╔══
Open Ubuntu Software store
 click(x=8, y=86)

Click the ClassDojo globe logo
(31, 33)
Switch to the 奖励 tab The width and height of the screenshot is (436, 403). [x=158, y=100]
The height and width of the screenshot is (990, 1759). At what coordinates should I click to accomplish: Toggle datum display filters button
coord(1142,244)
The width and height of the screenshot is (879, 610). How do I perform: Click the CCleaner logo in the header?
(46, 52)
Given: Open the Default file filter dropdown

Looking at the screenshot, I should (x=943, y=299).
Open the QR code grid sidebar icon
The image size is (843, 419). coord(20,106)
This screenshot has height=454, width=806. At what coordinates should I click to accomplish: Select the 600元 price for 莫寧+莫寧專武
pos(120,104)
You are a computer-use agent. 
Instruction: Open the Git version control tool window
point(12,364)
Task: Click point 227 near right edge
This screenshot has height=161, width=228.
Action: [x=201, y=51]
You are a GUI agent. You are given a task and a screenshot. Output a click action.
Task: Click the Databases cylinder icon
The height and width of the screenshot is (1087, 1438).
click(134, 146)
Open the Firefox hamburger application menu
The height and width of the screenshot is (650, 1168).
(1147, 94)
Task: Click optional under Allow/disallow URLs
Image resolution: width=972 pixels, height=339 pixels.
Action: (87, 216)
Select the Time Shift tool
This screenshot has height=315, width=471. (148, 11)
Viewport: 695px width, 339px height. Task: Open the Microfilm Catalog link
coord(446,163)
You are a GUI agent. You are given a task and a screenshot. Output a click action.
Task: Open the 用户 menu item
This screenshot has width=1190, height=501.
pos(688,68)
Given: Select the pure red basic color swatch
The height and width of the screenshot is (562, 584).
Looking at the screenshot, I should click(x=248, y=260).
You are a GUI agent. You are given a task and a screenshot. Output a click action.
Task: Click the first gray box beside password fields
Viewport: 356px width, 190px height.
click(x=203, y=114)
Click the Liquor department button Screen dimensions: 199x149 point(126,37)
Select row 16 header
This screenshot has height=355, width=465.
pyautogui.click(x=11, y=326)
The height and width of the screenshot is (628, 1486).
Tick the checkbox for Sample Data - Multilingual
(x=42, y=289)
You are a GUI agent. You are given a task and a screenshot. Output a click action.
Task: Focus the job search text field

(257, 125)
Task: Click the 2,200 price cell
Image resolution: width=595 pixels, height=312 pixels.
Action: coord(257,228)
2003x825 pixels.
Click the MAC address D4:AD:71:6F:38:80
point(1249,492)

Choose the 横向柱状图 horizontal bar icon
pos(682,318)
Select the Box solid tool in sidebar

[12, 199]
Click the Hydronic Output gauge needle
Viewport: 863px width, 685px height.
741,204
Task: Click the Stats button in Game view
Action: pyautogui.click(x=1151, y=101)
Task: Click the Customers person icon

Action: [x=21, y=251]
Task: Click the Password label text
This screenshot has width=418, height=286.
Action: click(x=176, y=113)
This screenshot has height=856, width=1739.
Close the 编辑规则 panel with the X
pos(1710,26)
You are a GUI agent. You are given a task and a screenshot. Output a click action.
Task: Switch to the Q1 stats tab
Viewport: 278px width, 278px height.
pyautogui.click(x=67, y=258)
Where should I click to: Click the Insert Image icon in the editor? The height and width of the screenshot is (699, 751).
╚══
- **Exercise description**: Copy the records from the line with "Viewport: 695px width, 339px" to the line with "Looking at the screenshot, I should click(x=248, y=260).", changing "Microfilm Catalog" to "Newspaper Archive" and keeping everything else the same. Return only those lines.

- **Task result**:
Viewport: 695px width, 339px height. Task: Open the Newspaper Archive link
coord(446,163)
You are a GUI agent. You are given a task and a screenshot. Output a click action.
Task: Open the 用户 menu item
This screenshot has width=1190, height=501.
pos(688,68)
Given: Select the pure red basic color swatch
The height and width of the screenshot is (562, 584).
Looking at the screenshot, I should click(x=248, y=260).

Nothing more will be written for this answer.